Exercise aim — Output the rows below as a Markdown table with two columns, No. and Text. Put each line in Text with its number in No., and leave out blank lines.

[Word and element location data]
======

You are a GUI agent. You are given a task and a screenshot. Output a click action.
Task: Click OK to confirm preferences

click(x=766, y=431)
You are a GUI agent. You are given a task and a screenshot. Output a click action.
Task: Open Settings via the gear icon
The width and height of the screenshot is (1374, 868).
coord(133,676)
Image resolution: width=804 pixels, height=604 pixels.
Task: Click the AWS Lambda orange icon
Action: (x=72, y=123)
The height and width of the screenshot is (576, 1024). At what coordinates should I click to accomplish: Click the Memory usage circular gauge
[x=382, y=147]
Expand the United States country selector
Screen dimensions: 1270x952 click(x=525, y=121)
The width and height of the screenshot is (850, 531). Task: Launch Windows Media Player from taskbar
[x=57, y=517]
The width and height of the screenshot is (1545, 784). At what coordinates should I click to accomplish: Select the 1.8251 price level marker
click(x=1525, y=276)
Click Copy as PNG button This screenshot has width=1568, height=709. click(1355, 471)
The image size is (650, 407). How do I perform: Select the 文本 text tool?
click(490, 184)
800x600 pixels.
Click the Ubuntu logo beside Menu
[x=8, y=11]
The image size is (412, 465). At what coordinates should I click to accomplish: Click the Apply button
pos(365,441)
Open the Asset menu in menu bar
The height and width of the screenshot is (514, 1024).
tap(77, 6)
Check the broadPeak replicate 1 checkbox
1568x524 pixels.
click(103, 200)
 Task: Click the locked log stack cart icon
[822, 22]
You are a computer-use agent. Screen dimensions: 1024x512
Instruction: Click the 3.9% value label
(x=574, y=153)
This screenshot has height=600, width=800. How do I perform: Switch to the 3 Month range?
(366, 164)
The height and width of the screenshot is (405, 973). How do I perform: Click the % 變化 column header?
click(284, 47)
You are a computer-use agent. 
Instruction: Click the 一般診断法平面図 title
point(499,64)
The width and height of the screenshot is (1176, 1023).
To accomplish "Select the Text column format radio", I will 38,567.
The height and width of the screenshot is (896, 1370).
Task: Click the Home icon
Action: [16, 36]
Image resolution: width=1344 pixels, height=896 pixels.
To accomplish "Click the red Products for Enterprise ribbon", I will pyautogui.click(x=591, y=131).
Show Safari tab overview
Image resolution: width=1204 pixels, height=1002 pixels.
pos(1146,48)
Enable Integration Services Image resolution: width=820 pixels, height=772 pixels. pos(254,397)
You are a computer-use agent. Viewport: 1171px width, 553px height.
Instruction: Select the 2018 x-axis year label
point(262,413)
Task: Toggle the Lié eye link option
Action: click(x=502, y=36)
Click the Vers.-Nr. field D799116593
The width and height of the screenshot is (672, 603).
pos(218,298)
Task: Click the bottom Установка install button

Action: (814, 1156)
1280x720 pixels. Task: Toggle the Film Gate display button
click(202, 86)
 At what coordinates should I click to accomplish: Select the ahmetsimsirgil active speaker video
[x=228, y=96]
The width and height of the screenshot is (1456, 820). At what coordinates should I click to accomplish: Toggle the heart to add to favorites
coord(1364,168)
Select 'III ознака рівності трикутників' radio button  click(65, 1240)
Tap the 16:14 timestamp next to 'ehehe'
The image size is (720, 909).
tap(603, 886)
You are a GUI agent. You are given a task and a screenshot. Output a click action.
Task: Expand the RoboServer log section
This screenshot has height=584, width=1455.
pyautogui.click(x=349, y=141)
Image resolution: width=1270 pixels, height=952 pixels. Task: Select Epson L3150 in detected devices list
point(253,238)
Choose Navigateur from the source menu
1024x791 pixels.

======

Exercise response —
| No. | Text |
|---|---|
| 1 | You are a GUI agent. You are given a task and a screenshot. Output a click action. |
| 2 | Task: Click OK to confirm preferences |
| 3 | click(x=766, y=431) |
| 4 | You are a GUI agent. You are given a task and a screenshot. Output a click action. |
| 5 | Task: Open Settings via the gear icon |
| 6 | The width and height of the screenshot is (1374, 868). |
| 7 | coord(133,676) |
| 8 | Image resolution: width=804 pixels, height=604 pixels. |
| 9 | Task: Click the AWS Lambda orange icon |
| 10 | Action: (x=72, y=123) |
| 11 | The height and width of the screenshot is (576, 1024). At what coordinates should I click to accomplish: Click the Memory usage circular gauge |
| 12 | [x=382, y=147] |
| 13 | Expand the United States country selector |
| 14 | Screen dimensions: 1270x952 click(x=525, y=121) |
| 15 | The width and height of the screenshot is (850, 531). Task: Launch Windows Media Player from taskbar |
| 16 | [x=57, y=517] |
| 17 | The width and height of the screenshot is (1545, 784). At what coordinates should I click to accomplish: Select the 1.8251 price level marker |
| 18 | click(x=1525, y=276) |
| 19 | Click Copy as PNG button This screenshot has width=1568, height=709. click(1355, 471) |
| 20 | The image size is (650, 407). How do I perform: Select the 文本 text tool? |
| 21 | click(490, 184) |
| 22 | 800x600 pixels. |
| 23 | Click the Ubuntu logo beside Menu |
| 24 | [x=8, y=11] |
| 25 | The image size is (412, 465). At what coordinates should I click to accomplish: Click the Apply button |
| 26 | pos(365,441) |
| 27 | Open the Asset menu in menu bar |
| 28 | The height and width of the screenshot is (514, 1024). |
| 29 | tap(77, 6) |
| 30 | Check the broadPeak replicate 1 checkbox |
| 31 | 1568x524 pixels. |
| 32 | click(103, 200) |
| 33 |  Task: Click the locked log stack cart icon |
| 34 | [822, 22] |
| 35 | You are a computer-use agent. Screen dimensions: 1024x512 |
| 36 | Instruction: Click the 3.9% value label |
| 37 | (x=574, y=153) |
| 38 | This screenshot has height=600, width=800. How do I perform: Switch to the 3 Month range? |
| 39 | (366, 164) |
| 40 | The height and width of the screenshot is (405, 973). How do I perform: Click the % 變化 column header? |
| 41 | click(284, 47) |
| 42 | You are a computer-use agent.  |
| 43 | Instruction: Click the 一般診断法平面図 title |
| 44 | point(499,64) |
| 45 | The width and height of the screenshot is (1176, 1023). |
| 46 | To accomplish "Select the Text column format radio", I will 38,567. |
| 47 | The height and width of the screenshot is (896, 1370). |
| 48 | Task: Click the Home icon |
| 49 | Action: [16, 36] |
| 50 | Image resolution: width=1344 pixels, height=896 pixels. |
| 51 | To accomplish "Click the red Products for Enterprise ribbon", I will pyautogui.click(x=591, y=131). |
| 52 | Show Safari tab overview |
| 53 | Image resolution: width=1204 pixels, height=1002 pixels. |
| 54 | pos(1146,48) |
| 55 | Enable Integration Services Image resolution: width=820 pixels, height=772 pixels. pos(254,397) |
| 56 | You are a computer-use agent. Viewport: 1171px width, 553px height. |
| 57 | Instruction: Select the 2018 x-axis year label |
| 58 | point(262,413) |
| 59 | Task: Toggle the Lié eye link option |
| 60 | Action: click(x=502, y=36) |
| 61 | Click the Vers.-Nr. field D799116593 |
| 62 | The width and height of the screenshot is (672, 603). |
| 63 | pos(218,298) |
| 64 | Task: Click the bottom Установка install button |
| 65 | Action: (814, 1156) |
| 66 | 1280x720 pixels. Task: Toggle the Film Gate display button |
| 67 | click(202, 86) |
| 68 |  At what coordinates should I click to accomplish: Select the ahmetsimsirgil active speaker video |
| 69 | [x=228, y=96] |
| 70 | The width and height of the screenshot is (1456, 820). At what coordinates should I click to accomplish: Toggle the heart to add to favorites |
| 71 | coord(1364,168) |
| 72 | Select 'III ознака рівності трикутників' radio button  click(65, 1240) |
| 73 | Tap the 16:14 timestamp next to 'ehehe' |
| 74 | The image size is (720, 909). |
| 75 | tap(603, 886) |
| 76 | You are a GUI agent. You are given a task and a screenshot. Output a click action. |
| 77 | Task: Expand the RoboServer log section |
| 78 | This screenshot has height=584, width=1455. |
| 79 | pyautogui.click(x=349, y=141) |
| 80 | Image resolution: width=1270 pixels, height=952 pixels. Task: Select Epson L3150 in detected devices list |
| 81 | point(253,238) |
| 82 | Choose Navigateur from the source menu |
| 83 | 1024x791 pixels. |